*本文の一部*.
►

1915年に亡くなったので、今年は没後100年目の節目に当たります。
そんな特別な日に、江戸川橋のトッパンホールで開催された掛谷勇三さんによるオールスクリャービンのピアノソナタ・リサイタルに出かけました。

 スクリャービンは、同じロシアの作曲家ラフマニノフに比べ、日本での知名度はあまり高くなく、一般的に知られているとは言えない作曲家です。実はラフマニノフとは1歳違いで、同じモスクワ音楽院で学ぶ同級生だったそうです。没後100年というと一昔前の時代の人のように感じるのですが、スクリャービンは43歳と非常に短命だったため、69歳まで生きて近年までその足跡を残しているラフマニノフと同時代というと、ちょっと意外な気がするのです。そんな短い生涯にあって、その作風は、特に晩年の作品においてはまったくラフマニノフとは異なる、無調で現代音楽の先駆け的な独自の音楽世界を築きあげました。
スクリャービンの作品は、圧倒的にピアノ曲が多く、その大半は小品です。
その中にあって、ピアノソナタの(作品番号のついている)10曲は作曲の年代毎に、その独自の音楽世界を象徴する代表作として、近年高く評価されてきています。
正直、あまりリサイタルで聴く機会が多いとは言えないこれらピアノソナタ10曲を、2回に分けて全曲演奏しようという大変な試みに挑戦するピアニストの方がいらっしゃることを知り、これは足を運んでみたいと思いました。
演奏会に行くと、よく入口でごそっと束でフライヤーを渡されますよね。たしか、そんな中に今回のリサイタルのチラシがあったと記憶しています。

◄

*集めたデータ*.

►

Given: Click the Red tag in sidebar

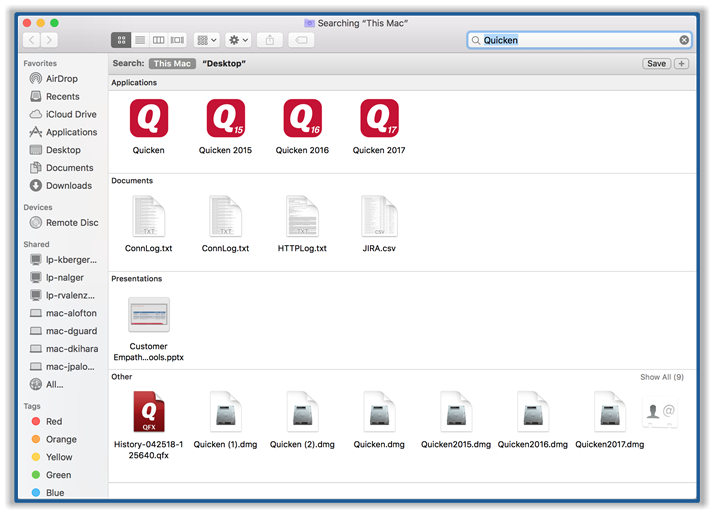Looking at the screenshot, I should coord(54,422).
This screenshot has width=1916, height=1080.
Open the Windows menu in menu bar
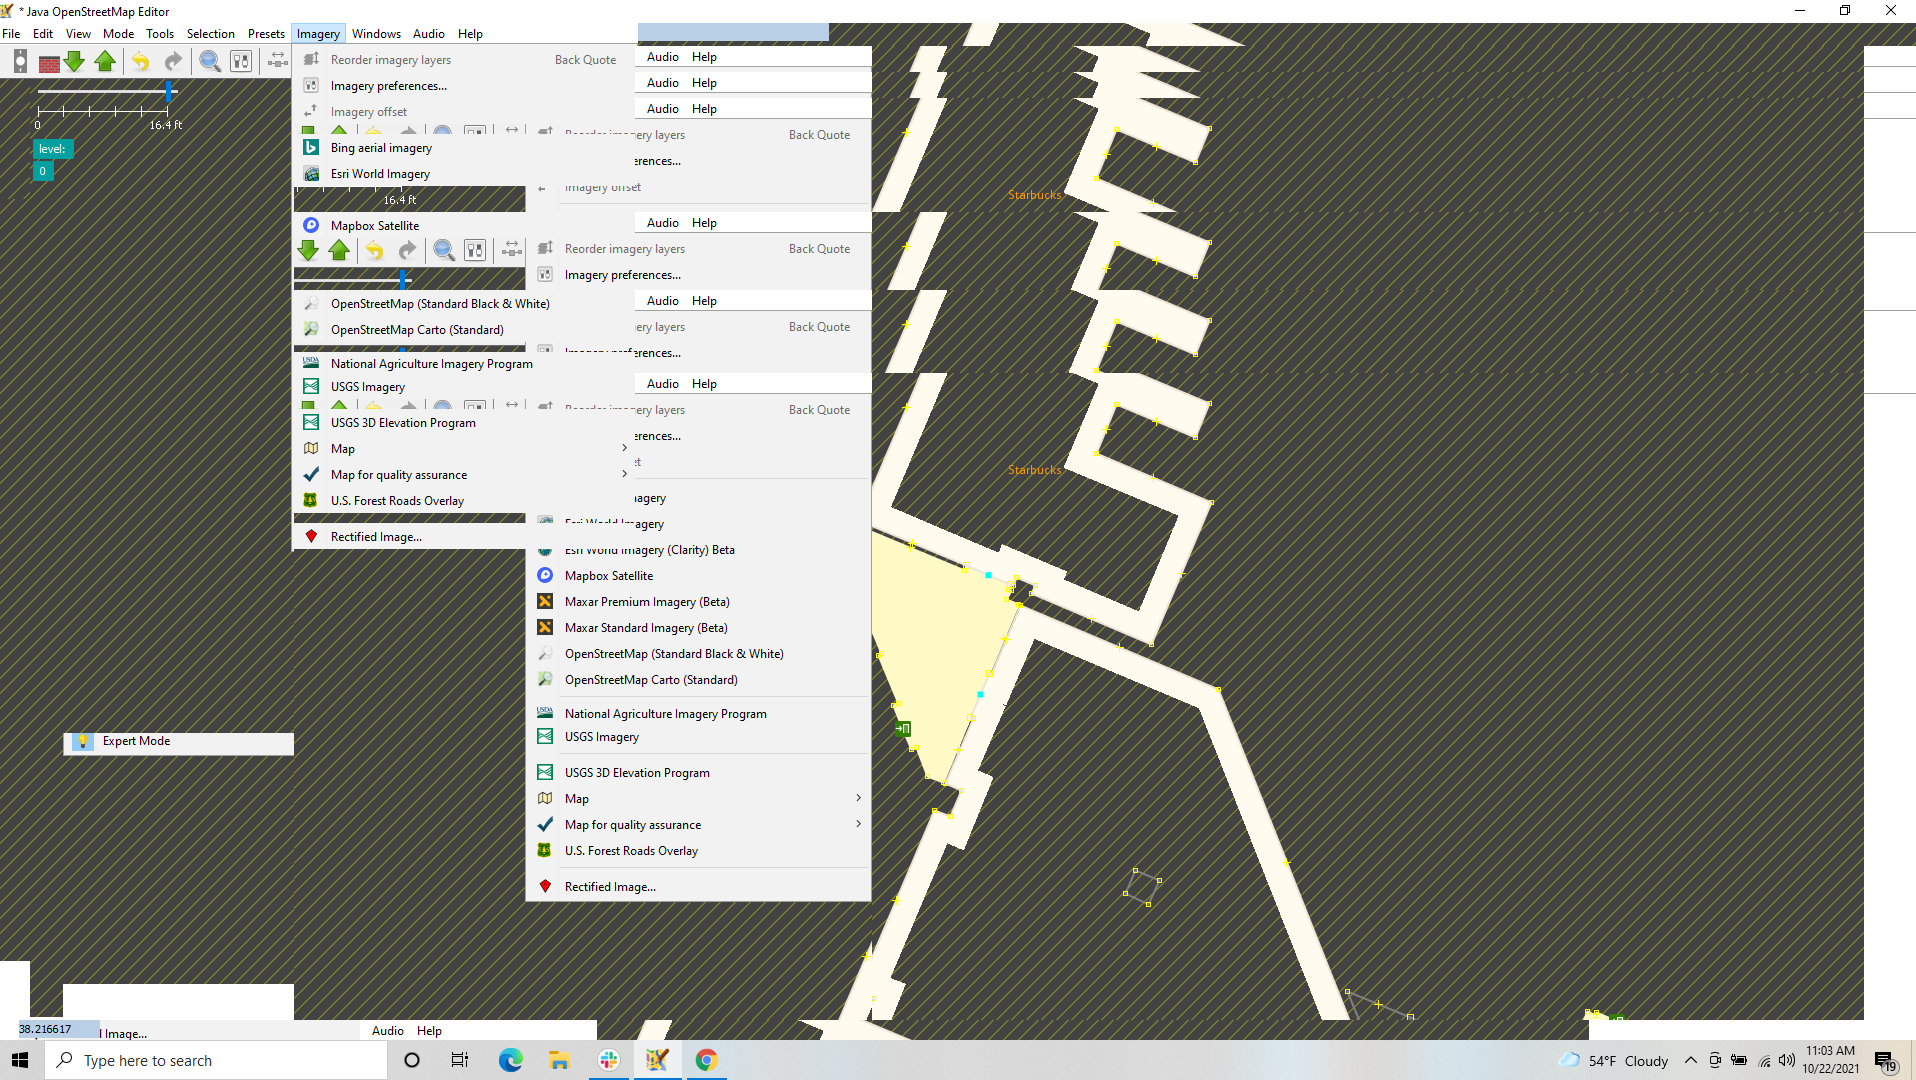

◄

*指示と条件*.
本文の「1915年に亡くなったので、今年は没後100年目の節目に当たります。」から「の音楽世界を築きあげました。」までを、一字も変えずにそのまま書き写してください。 データは使わず、本文だけを見て答えてください。

*解答例*.
1915年に亡くなったので、今年は没後100年目の節目に当たります。
そんな特別な日に、江戸川橋のトッパンホールで開催された掛谷勇三さんによるオールスクリャービンのピアノソナタ・リサイタルに出かけました。

 スクリャービンは、同じロシアの作曲家ラフマニノフに比べ、日本での知名度はあまり高くなく、一般的に知られているとは言えない作曲家です。実はラフマニノフとは1歳違いで、同じモスクワ音楽院で学ぶ同級生だったそうです。没後100年というと一昔前の時代の人のように感じるのですが、スクリャービンは43歳と非常に短命だったため、69歳まで生きて近年までその足跡を残しているラフマニノフと同時代というと、ちょっと意外な気がするのです。そんな短い生涯にあって、その作風は、特に晩年の作品においてはまったくラフマニノフとは異なる、無調で現代音楽の先駆け的な独自の音楽世界を築きあげました。